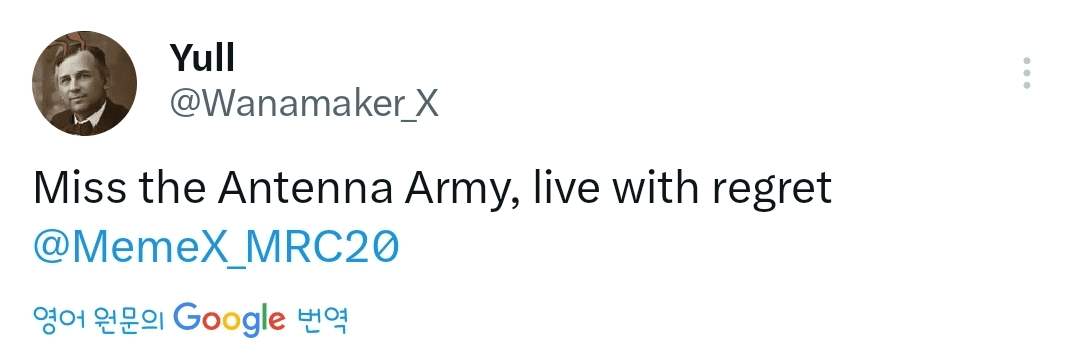Open the three-dot more options menu

pos(1026,73)
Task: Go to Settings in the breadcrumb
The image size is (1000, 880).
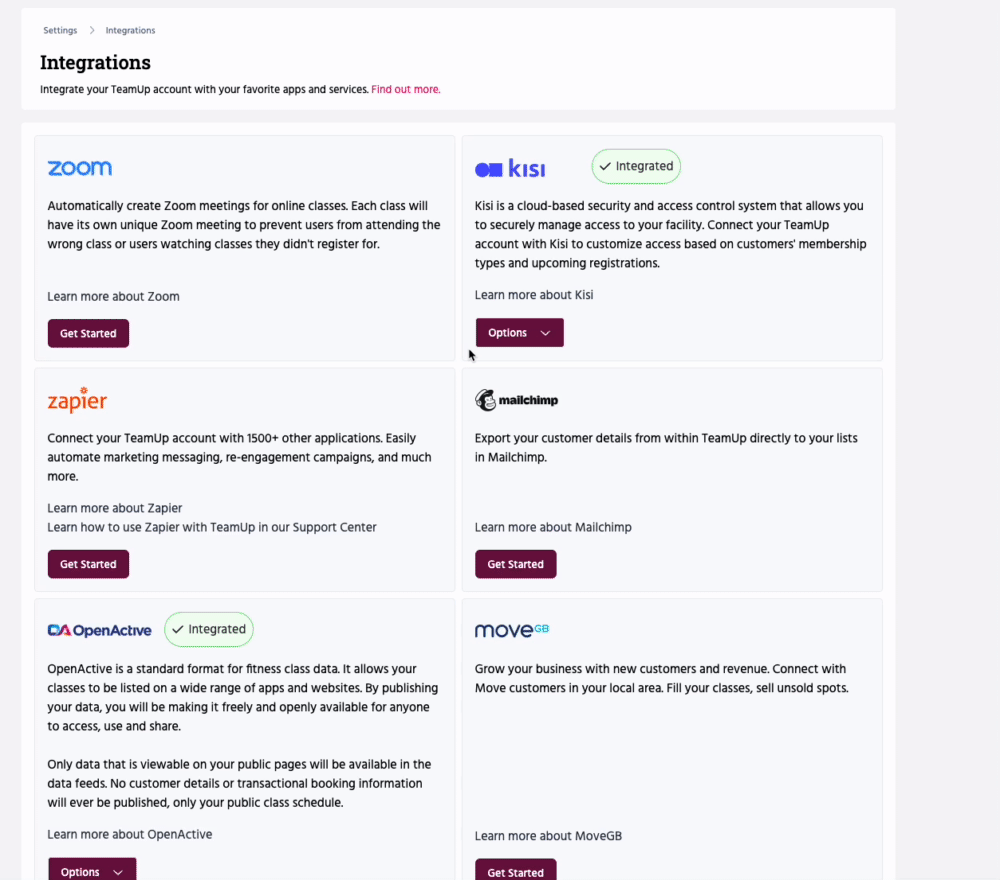Action: click(60, 31)
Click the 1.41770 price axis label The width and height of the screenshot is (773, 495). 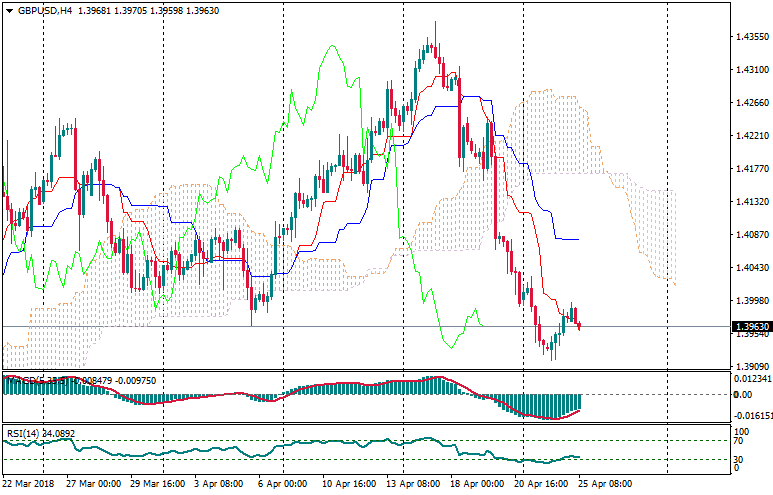click(750, 169)
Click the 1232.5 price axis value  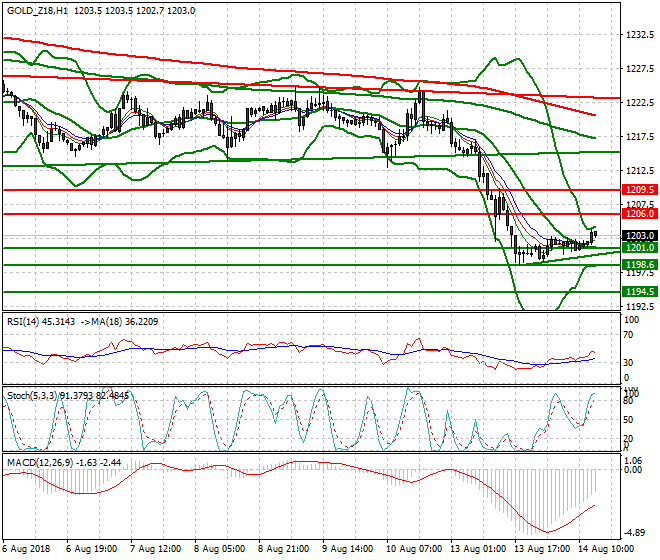pyautogui.click(x=639, y=34)
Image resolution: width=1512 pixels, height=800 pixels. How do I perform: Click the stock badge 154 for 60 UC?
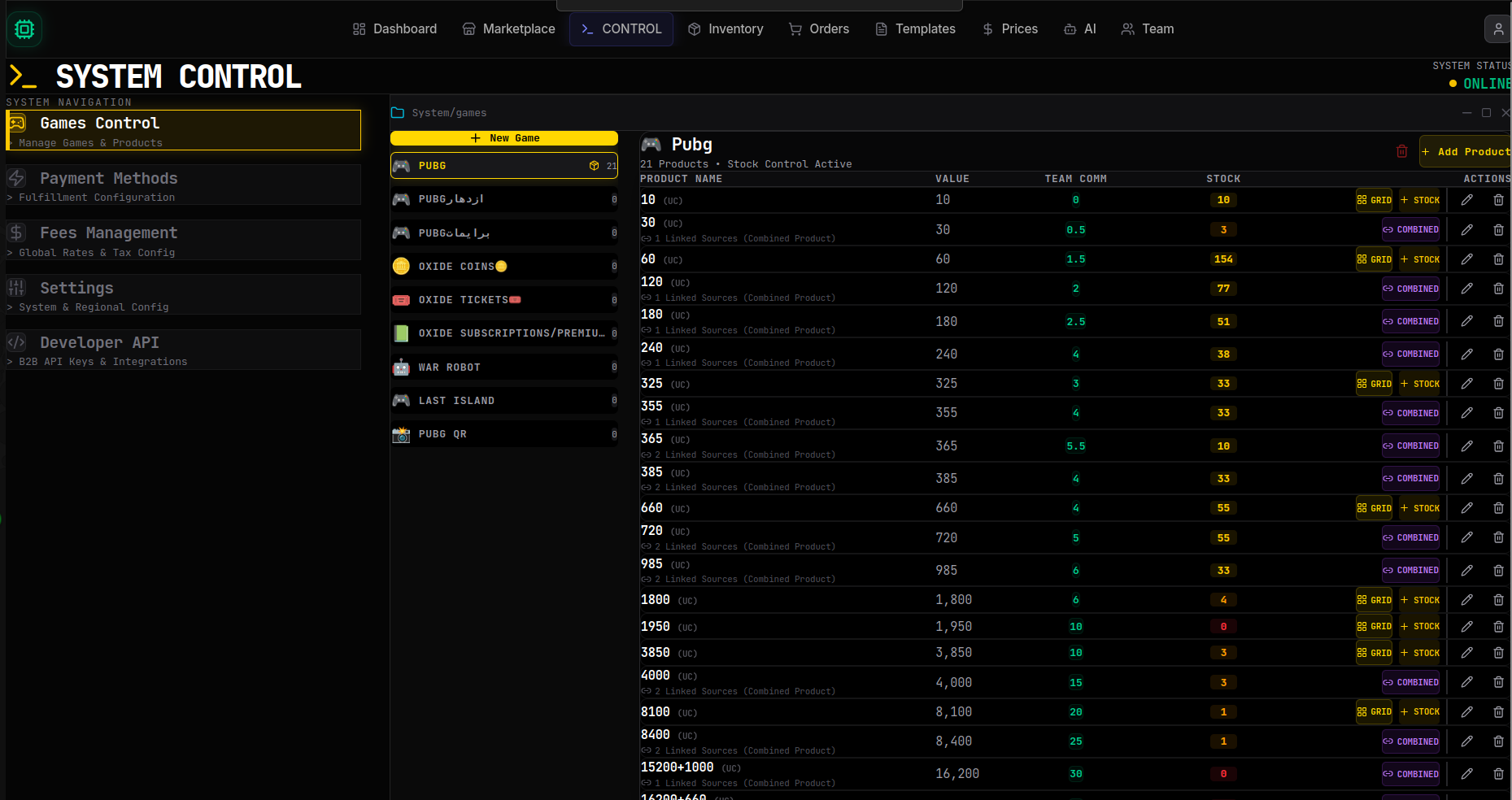click(1223, 259)
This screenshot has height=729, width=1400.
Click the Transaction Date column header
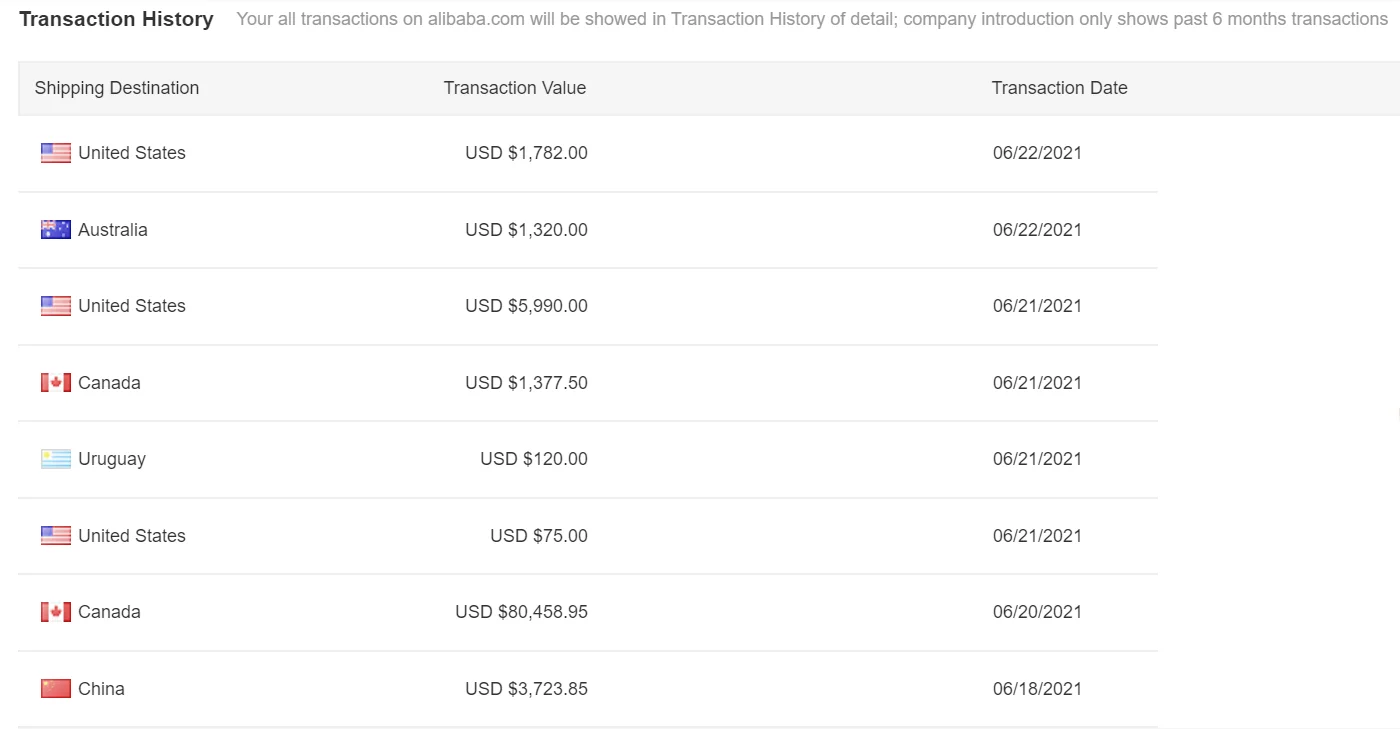click(1059, 88)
──────────────────────────────
▸ Description of the task
Could you transcribe exactly the lines from the one with "This screenshot has height=729, width=1400." through the end of the data, both ends included, and nothing else, skipping the pictures?

▸ Solution
This screenshot has height=729, width=1400.
Click the Transaction Date column header
click(1059, 88)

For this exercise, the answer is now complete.